The products that could underpin the slowing food inflation trend will be similar to those in June. Notably, red meat prices, which have softened at the farm level, should continue on this trend at the retail level in the coming months.
Fruit prices, although no longer in deflation, should remain affordable because of improved domestic supplies. The decline in “oils and fats” products is in line with the softening price trend we are seeing in the global environment, as South Africa still imports its palm oil. For example, in June 2023, the Food and Agricultural Organisation of the UN’s vegetable oil price index was at 117 points, down 22% year-on-year.
Admittedly, there are renewed risks on “bread and cereals” product prices. With South Africa importing a million tonnes of rice, and similarly exposed to wheat imports, the disruption in trade of these commodities and the length of it could have implications for global prices and, ultimately, South Africa’s “bread and cereals” component of the food inflation basket.
Still, we should not be alarmed. What is essential to monitor is the extent of price changes and their duration. So far, we have seen notable gains in international and domestic maize and wheat prices.
Whether these price gains are sustained will depend on the Black Sea Grain Deal developments and India’s rice exports. Importantly, there is a lag of roughly between three and five months between the price changes at farm and retail levels.
Hence, I expect the prices of grain-related products in the inflation basket to maintain a softening path, regardless of the recent disruption in grain prices.
Beyond the global dynamics, South Africa has had a favourable agricultural season. For example, the 2022/23 maize harvest is estimated at 16,4 million tonnes, 6% higher than the 2021/22 season’s harvest and the second-largest harvest on record. The soybean harvest could reach a record 2,8 million tonnes.

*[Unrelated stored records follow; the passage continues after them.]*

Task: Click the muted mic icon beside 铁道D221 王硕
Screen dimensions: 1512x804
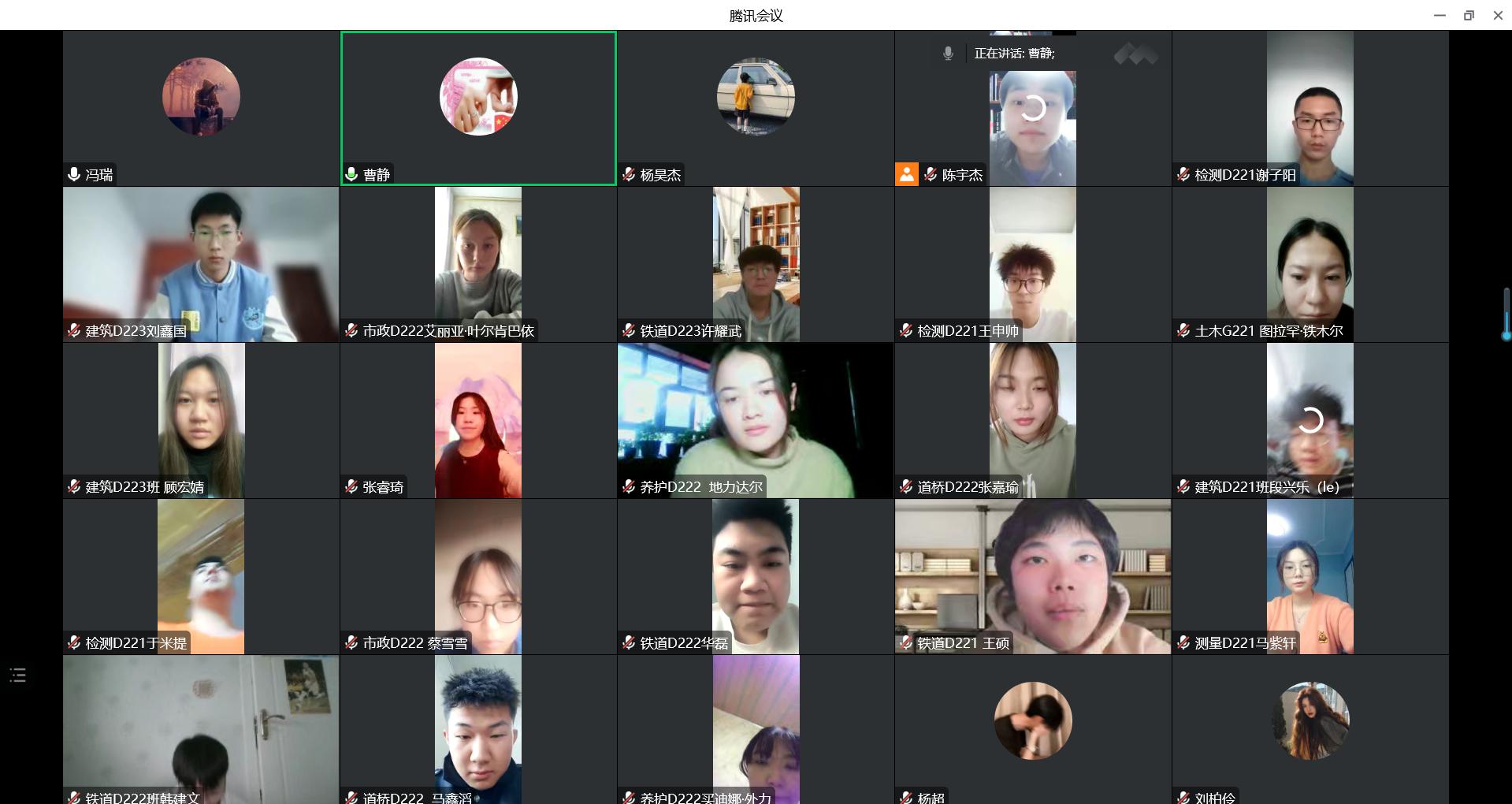Action: pyautogui.click(x=906, y=643)
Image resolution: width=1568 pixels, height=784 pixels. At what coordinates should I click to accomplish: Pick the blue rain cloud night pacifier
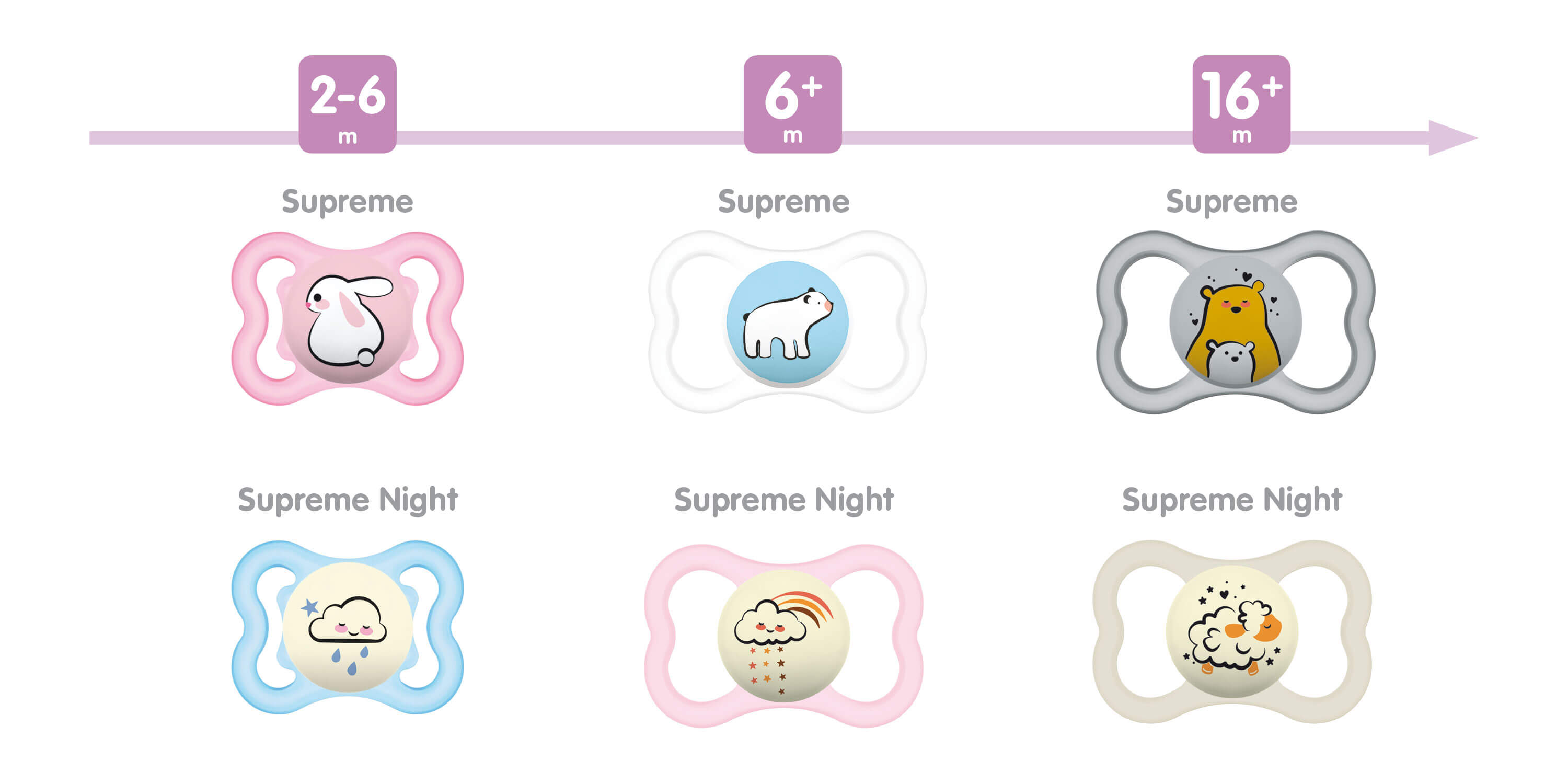tap(348, 627)
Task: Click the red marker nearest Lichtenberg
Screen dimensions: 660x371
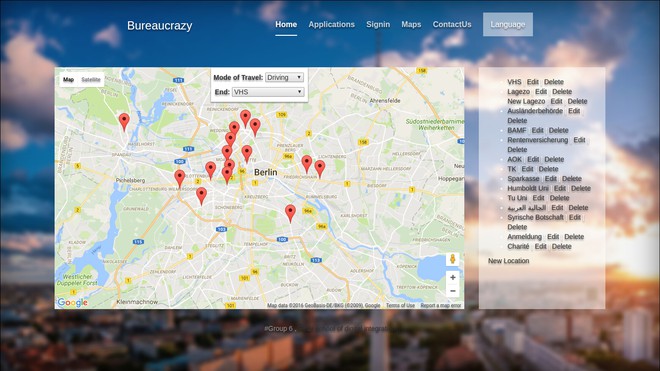Action: (320, 169)
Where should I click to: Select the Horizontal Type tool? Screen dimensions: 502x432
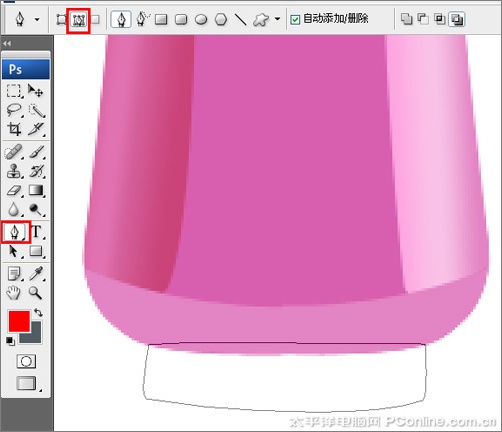coord(36,231)
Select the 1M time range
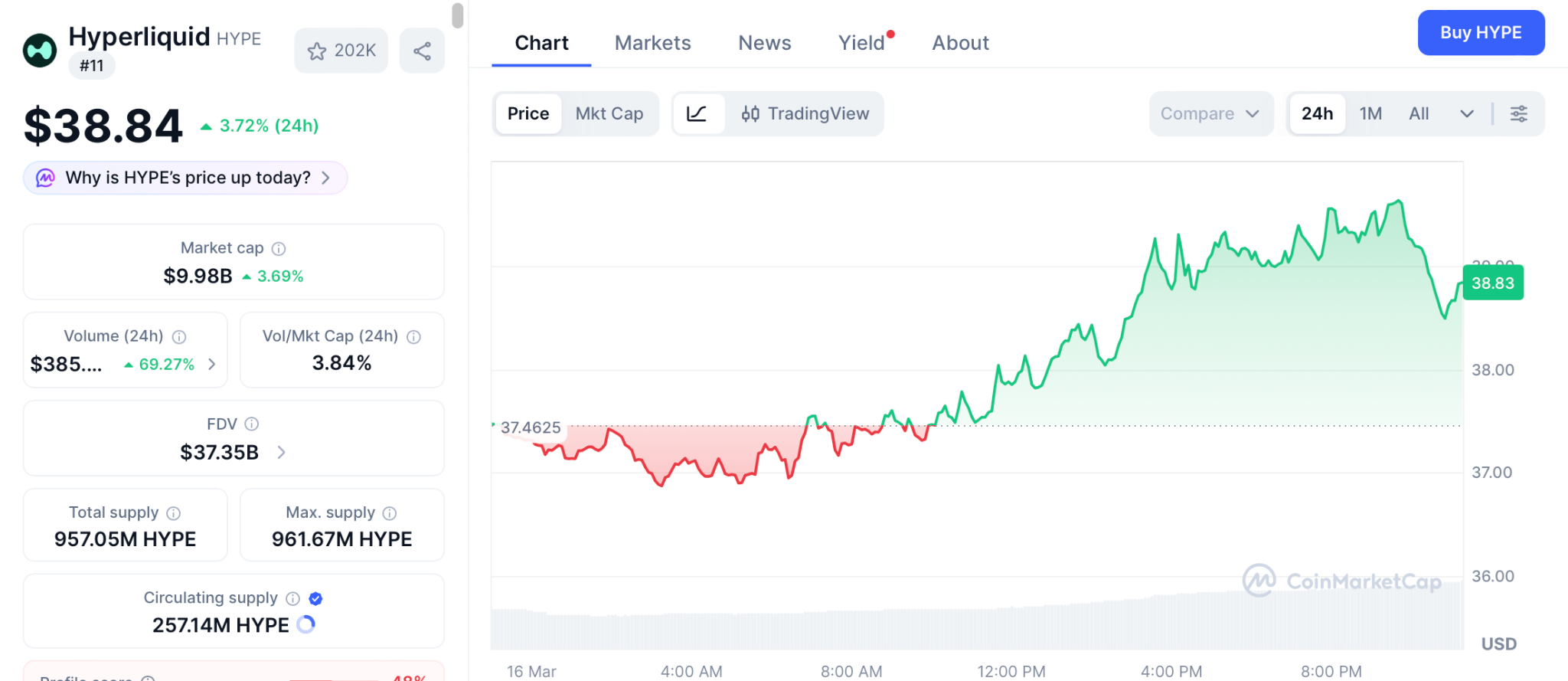 pyautogui.click(x=1370, y=113)
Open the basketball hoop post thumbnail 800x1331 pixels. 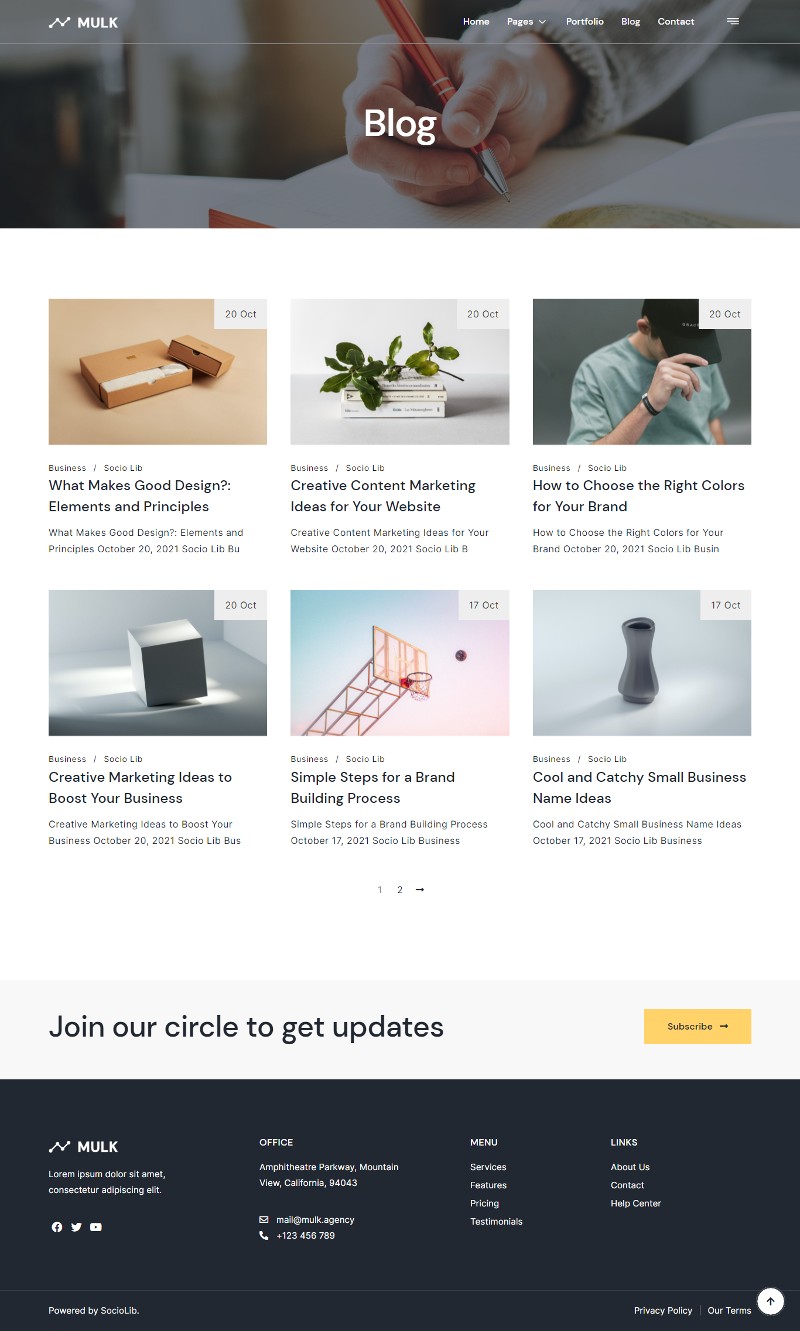tap(400, 663)
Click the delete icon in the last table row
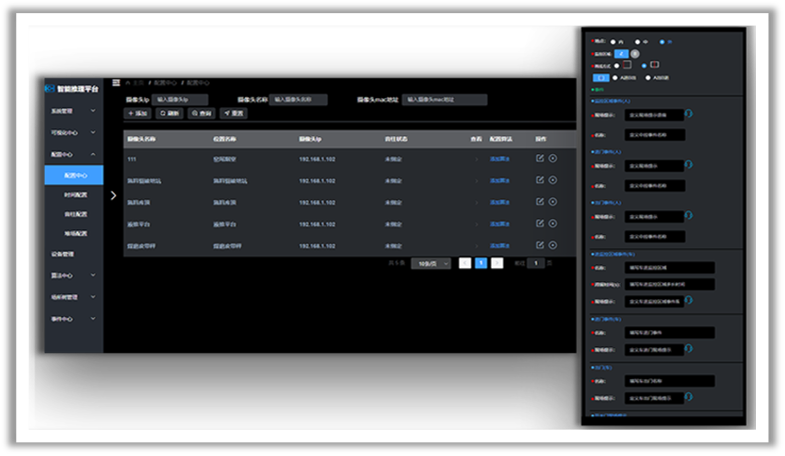The width and height of the screenshot is (785, 456). pyautogui.click(x=553, y=245)
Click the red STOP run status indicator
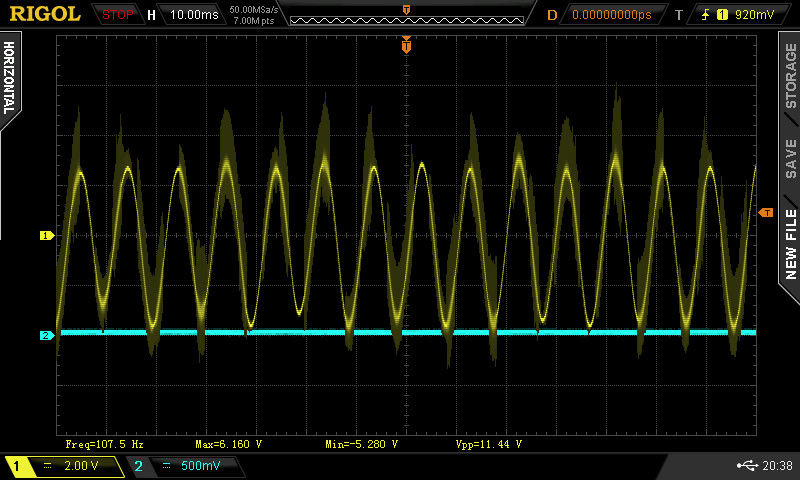The image size is (800, 480). pos(117,15)
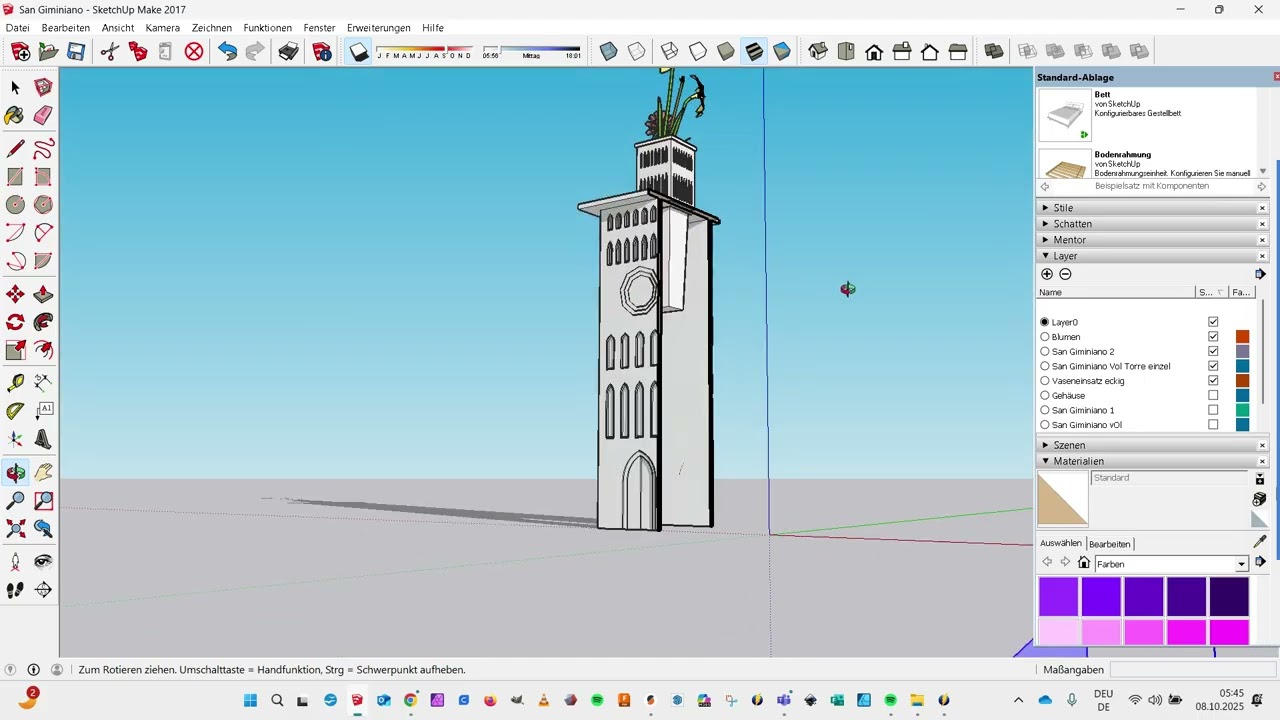This screenshot has height=720, width=1280.
Task: Switch to the Bearbeiten materials tab
Action: tap(1110, 544)
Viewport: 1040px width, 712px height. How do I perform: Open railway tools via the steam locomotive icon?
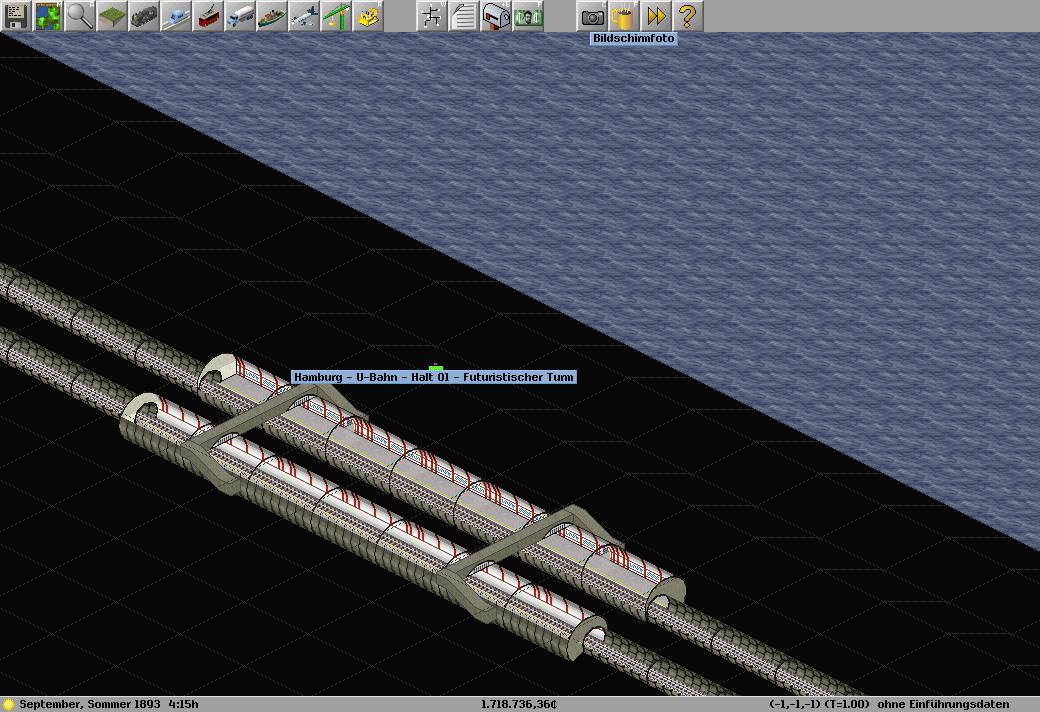144,16
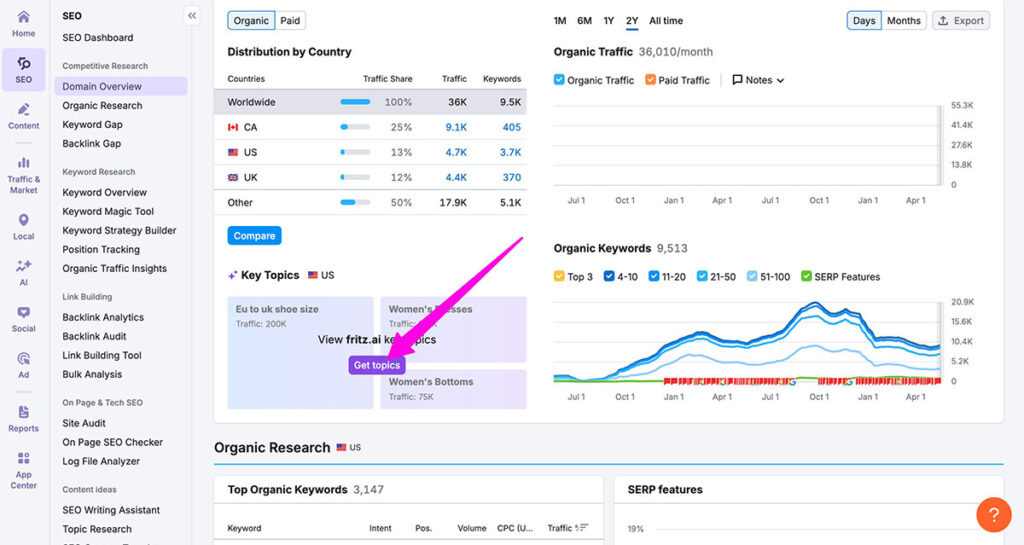1024x545 pixels.
Task: Open Keyword Magic Tool in sidebar
Action: click(x=108, y=211)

Be that as it may, the prices of these products are influenced by global developments as we are an open economy interlinked to the world markets.
Other field crops and fruit also show prospects for a decent harvest this season. These increased supplies support the slowing food inflation view we expressed, along with the global agricultural prices, which had declined notably in the months before the termination of the Black Sea Grain Deal and India’s ban on rice exports, the impacts of which are still to be fully felt. For example, the Food and Agricultural Organisation of the UN’s Global Food Price Index, which measures changes in the prices of international agricultural products, averaged 122.3 points in June 2023, down by 23% from its peak in March 2022. It will be helpful to monitor this index’s July 2023 reading.
Overall, the non-renewal of the Black Sea Grain Deal and the ban on rice exports present upside risks to food inflation, although these developments still don’t change the optimistic view I outlined in this piece.
Wandile Sihlobo, chief economist at the Agricultural Business Chamber of SA (Agbiz) and senior lecturer at Stellenbosch University’s Department of Agricultural Economics, is the author of Finding Common Ground: Land, Equity, and Agriculture.